Chef's Note: Don't try to make this pesto in a food processor--the processor just throws it around the bowl. A blender does a much better job. Be sure to thin the pesto with some of the hot pasta water before tossing it with pasta.

Ingredients:

Makes about 3/4 cup, enough for 1 pound of pasta.

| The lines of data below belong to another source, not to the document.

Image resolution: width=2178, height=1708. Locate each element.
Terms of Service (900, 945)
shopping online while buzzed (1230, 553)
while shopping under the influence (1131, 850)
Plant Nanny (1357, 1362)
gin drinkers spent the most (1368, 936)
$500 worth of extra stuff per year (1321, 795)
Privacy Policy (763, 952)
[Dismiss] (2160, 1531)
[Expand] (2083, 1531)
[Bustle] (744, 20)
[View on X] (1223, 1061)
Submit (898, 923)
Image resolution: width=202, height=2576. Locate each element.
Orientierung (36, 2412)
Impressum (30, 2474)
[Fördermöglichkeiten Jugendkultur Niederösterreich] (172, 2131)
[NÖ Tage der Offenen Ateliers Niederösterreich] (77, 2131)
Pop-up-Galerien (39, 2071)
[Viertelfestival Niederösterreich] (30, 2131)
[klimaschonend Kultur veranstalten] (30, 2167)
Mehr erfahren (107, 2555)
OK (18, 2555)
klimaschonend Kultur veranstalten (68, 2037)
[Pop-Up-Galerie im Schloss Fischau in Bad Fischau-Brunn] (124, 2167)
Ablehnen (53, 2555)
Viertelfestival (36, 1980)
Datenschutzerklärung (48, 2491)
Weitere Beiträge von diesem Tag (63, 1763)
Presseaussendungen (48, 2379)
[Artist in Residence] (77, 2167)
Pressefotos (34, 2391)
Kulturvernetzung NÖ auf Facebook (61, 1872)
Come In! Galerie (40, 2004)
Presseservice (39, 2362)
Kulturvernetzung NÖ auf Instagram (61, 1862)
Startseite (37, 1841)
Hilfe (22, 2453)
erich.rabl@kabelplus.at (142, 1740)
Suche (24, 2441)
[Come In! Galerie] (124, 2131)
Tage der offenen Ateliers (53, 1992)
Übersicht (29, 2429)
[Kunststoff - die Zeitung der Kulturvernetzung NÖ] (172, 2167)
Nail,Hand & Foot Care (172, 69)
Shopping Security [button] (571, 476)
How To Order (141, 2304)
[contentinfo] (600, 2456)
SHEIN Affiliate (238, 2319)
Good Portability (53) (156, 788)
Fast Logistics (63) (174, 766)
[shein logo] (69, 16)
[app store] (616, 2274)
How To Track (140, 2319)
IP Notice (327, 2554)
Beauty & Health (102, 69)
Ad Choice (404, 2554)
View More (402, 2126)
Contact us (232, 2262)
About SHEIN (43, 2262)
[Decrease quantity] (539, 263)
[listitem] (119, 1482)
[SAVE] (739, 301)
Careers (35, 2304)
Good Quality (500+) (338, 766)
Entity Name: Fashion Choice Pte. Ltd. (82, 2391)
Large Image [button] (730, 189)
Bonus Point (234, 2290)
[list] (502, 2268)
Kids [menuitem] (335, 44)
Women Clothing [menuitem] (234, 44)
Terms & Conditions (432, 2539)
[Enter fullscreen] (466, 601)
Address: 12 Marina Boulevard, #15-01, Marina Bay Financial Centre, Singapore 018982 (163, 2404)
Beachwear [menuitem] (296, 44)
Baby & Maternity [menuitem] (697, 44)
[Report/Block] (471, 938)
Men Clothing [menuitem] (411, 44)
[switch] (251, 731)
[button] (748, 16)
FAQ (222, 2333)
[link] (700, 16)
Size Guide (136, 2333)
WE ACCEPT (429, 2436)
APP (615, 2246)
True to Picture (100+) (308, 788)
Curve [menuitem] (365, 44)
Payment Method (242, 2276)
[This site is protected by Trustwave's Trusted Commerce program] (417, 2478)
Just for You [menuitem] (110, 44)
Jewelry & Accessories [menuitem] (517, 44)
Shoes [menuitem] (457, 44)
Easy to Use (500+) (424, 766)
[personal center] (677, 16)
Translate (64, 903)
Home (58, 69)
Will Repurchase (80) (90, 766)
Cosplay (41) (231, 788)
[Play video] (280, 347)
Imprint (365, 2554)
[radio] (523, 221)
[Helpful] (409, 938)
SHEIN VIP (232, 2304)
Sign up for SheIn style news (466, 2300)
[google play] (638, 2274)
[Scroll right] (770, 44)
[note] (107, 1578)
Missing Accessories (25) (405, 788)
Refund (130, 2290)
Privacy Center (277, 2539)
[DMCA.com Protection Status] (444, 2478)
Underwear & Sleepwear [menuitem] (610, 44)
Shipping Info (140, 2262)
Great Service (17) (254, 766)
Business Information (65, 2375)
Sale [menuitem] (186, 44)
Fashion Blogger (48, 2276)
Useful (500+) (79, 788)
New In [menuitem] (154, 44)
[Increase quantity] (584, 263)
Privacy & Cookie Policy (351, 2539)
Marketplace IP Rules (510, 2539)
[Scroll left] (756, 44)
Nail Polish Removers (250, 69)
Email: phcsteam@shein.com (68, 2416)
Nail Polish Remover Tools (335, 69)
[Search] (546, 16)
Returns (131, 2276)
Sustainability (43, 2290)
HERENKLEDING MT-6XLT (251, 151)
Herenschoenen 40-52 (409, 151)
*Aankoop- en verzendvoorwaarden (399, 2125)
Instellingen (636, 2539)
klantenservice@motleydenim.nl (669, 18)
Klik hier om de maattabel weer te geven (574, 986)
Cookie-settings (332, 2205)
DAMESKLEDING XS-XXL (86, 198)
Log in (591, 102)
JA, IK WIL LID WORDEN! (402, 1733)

2 cups firmly packed fresh basil leaves
1/3 cup olive oil
3 Tbs. pine nuts, toasted
1/2 tsp. minced garlic
Sea salt, preferably gray salt, and freshly ground black pepper
Pinch of powdered ascorbic acid (vitamin C)
1/4 cup freshly grated Parmesan cheese

Directions:

  1. Prepare a bowl of ice water.
  2. Bring a saucepan of water to a boil.
  3. Put the basil in a sieve and plunge it into the boiling water, pushing the leaves down into the water and stirring them so they blanch evenly.
  4. Blanch for 15 seconds, then plunge the basil into the ice water to cool quickly.
  5. Drain immediately, squeeze the basil dry, and chop it roughly.
  6. In a blender, puree the basil with the oil, pine nuts, garlic, salt, and ascorbic acid. When well blended, add the cheese and whir briefly just to mix.
  7. Transfer to a bowl and adjust the seasoning.